Various ladies in light attire from the upper flats were beginning to peer over into the well of the staircase, and Dorothy was wondering if she were not being compromised by this midnight adventure.
"Let's get the monkey out first," said Hausberg, "and then I'll tell you why."
After listening for another three-quarters of an hour to disputes between the various supporters of the gorilla and the orang-utan, which extended to a heated argument about the comparative merits of Mr. Balfour and Mr.
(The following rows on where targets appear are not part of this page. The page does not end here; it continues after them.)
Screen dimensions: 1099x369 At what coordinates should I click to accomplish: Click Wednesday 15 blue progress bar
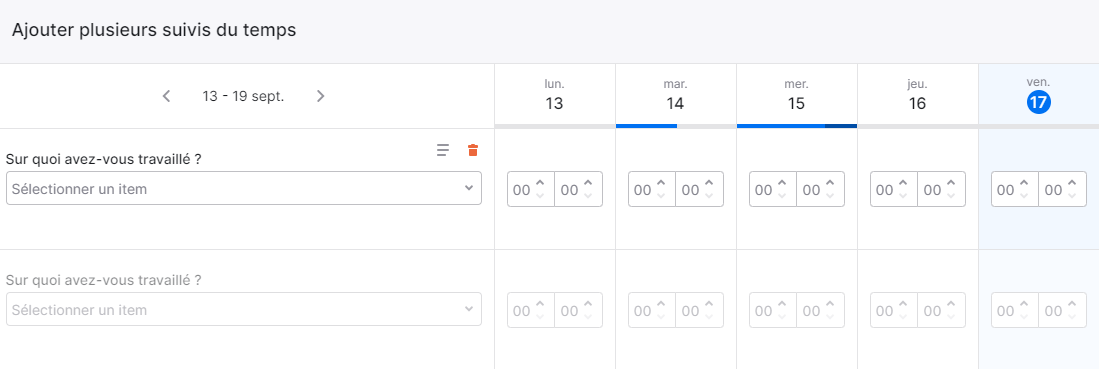(x=797, y=126)
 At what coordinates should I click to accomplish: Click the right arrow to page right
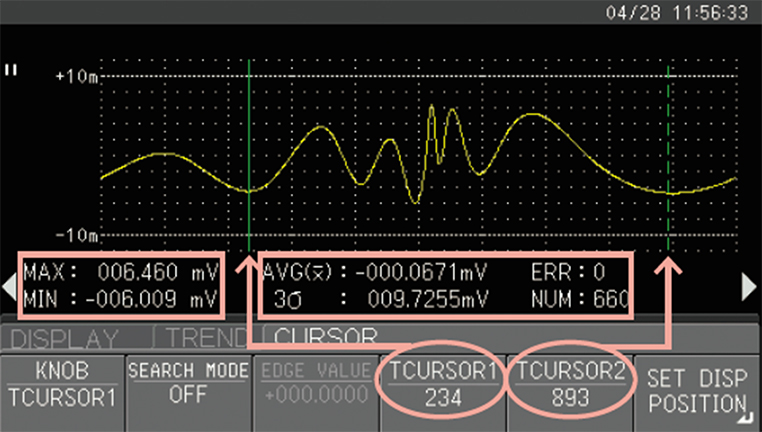coord(749,287)

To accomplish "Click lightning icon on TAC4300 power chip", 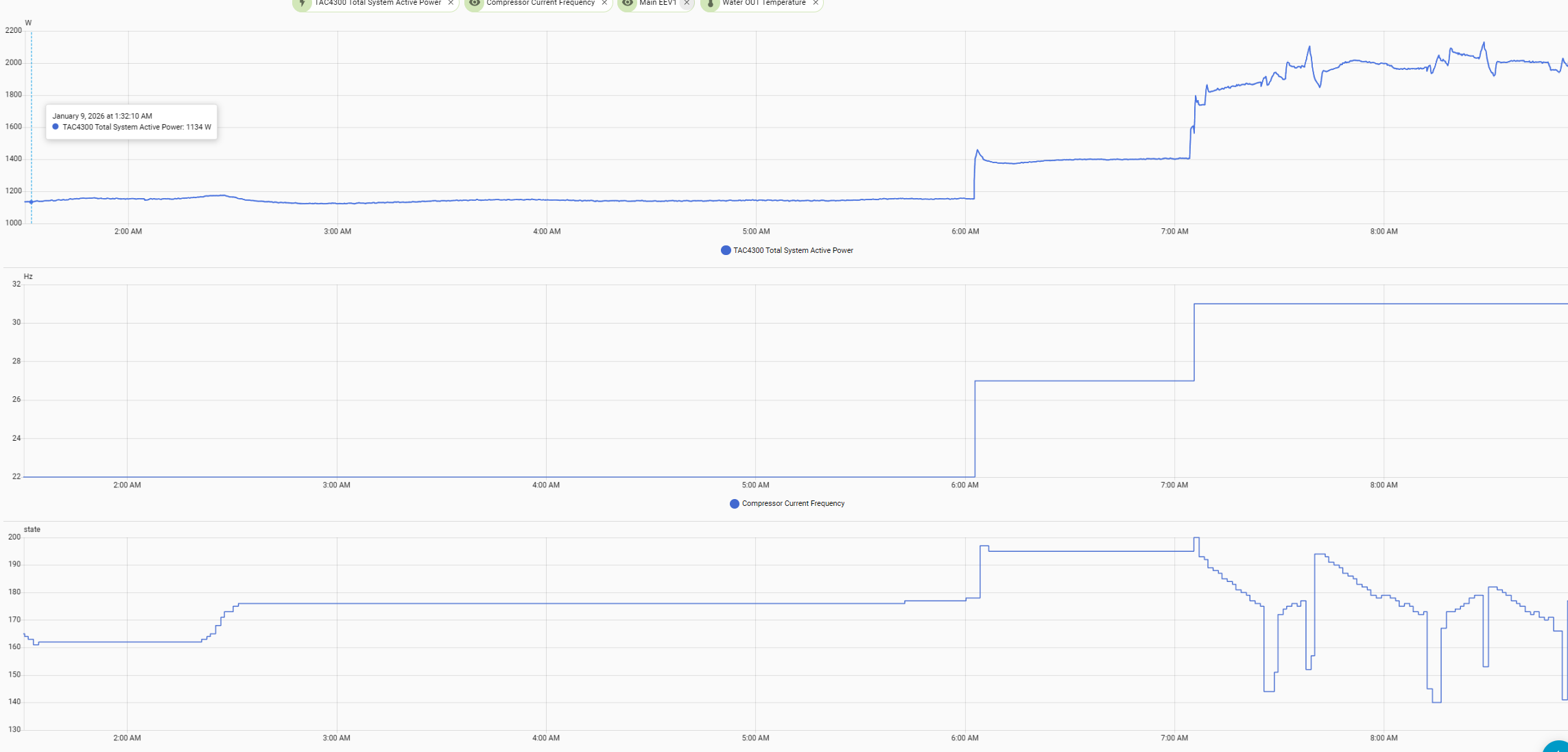I will pyautogui.click(x=302, y=3).
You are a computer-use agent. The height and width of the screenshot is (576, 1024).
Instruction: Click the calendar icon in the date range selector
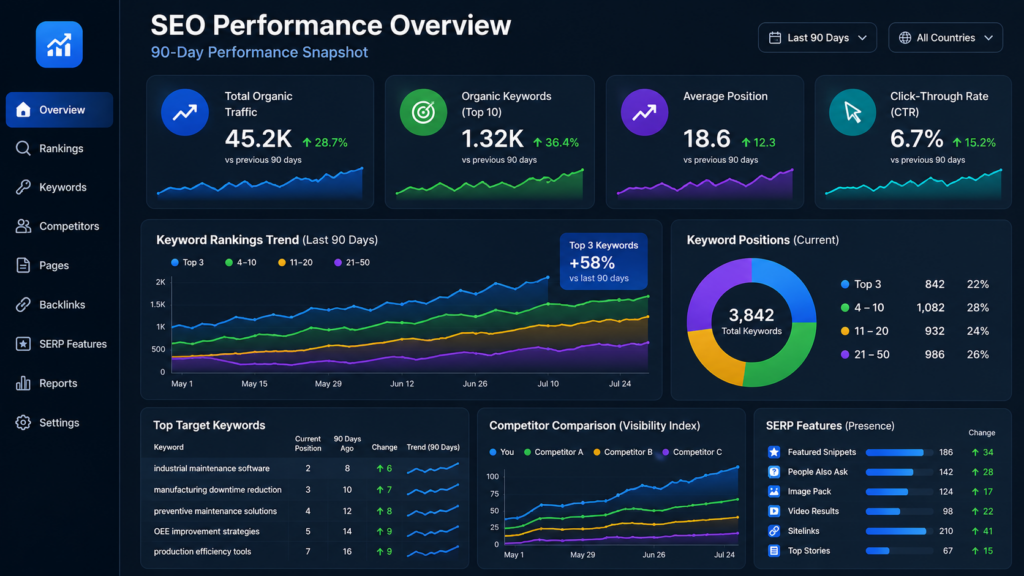775,38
Chamberlain, the car came back, and the intruder, which was announced to be a chimpanzee, was ejected by the keeper, and, after an attempt to hand it over to the police, shut up till morning in a boot-hole.
The flat presented a desolate spectacle when Dorothy and Hausberg entered it; the chimpanzee had smashed the ornaments, ripped up the curtains, tore the paper from the walls, and wrenched off all the lamp-brackets; he had then apparently been seized with a revulsion against the bananas and nuts strewn about the passage for his supper and had gnawed the porter's hat.
"Now," said Hausberg, sternly, to the owner of the hat, who was tenderly nursing it, "just tell this lady exactly what has happened here."
"Well, sir, about twelve o'clock this morning a gentleman drove up to the mansions with a crate and said he was a friend of Mr. Hausberg's and had brought him a marble Venus for a present, and I was to put it in the hall of the flat. I particularly remember he said a Venus, because I thought he said a green'ouse, which surprised me for the moment, and I asked him if he didn't, mean a portable aquarium, which is what my wife's brother has in the window of his best parlor."
"Go on, you fool!" Hausberg commanded. "We don't want to hear about your wife's brother."
"Well, I accepted delivery of this Venus and between us we got this Venus—"
"Don't go on rhyming like that," said Hausberg. "Tell the story properly in plain prose."